Os protestos realizados neste domingo (21) contra a anistia aos condenados pelo 8 de Janeiro acabaram esvaziados em várias capitais. Ainda assim, o ministro Gilmar Mendes, decano do Supremo Tribunal Federal (STF), usou as manifestações como argumento para reforçar a defesa da democracia e pedir que o país siga em frente.
Pelas redes sociais, Gilmar escreveu que a mensagem deixada pelos atos é de estabilidade institucional. “O Brasil reafirma que não há espaços para rupturas ou retrocessos. A mensagem é clara: é hora de olhar adiante”, destacou o ministro.

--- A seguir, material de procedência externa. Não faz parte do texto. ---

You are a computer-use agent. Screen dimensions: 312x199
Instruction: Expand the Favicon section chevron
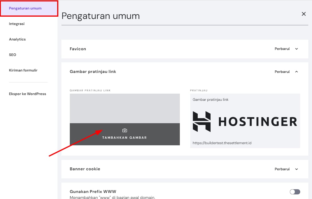[x=296, y=49]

O decano defendeu que a energia política deve ser convertida em um pacto entre Executivo, Legislativo e Judiciário, voltado a áreas como economia, segurança, meio ambiente e justiça social. “Somente com unidade construiremos um Brasil mais forte e verdadeiramente democrático para as próximas gerações”, completou.
Na prática, cresce a percepção de que a anistia pode funcionar como instrumento de pacificação, reduzindo tensões políticas e permitindo que o país volte a se concentrar em avanços concretos. Gilmar, ao citar a necessidade de estabilidade, ecoa esse entendimento de que insistir na divisão não resolve os problemas reais da sociedade.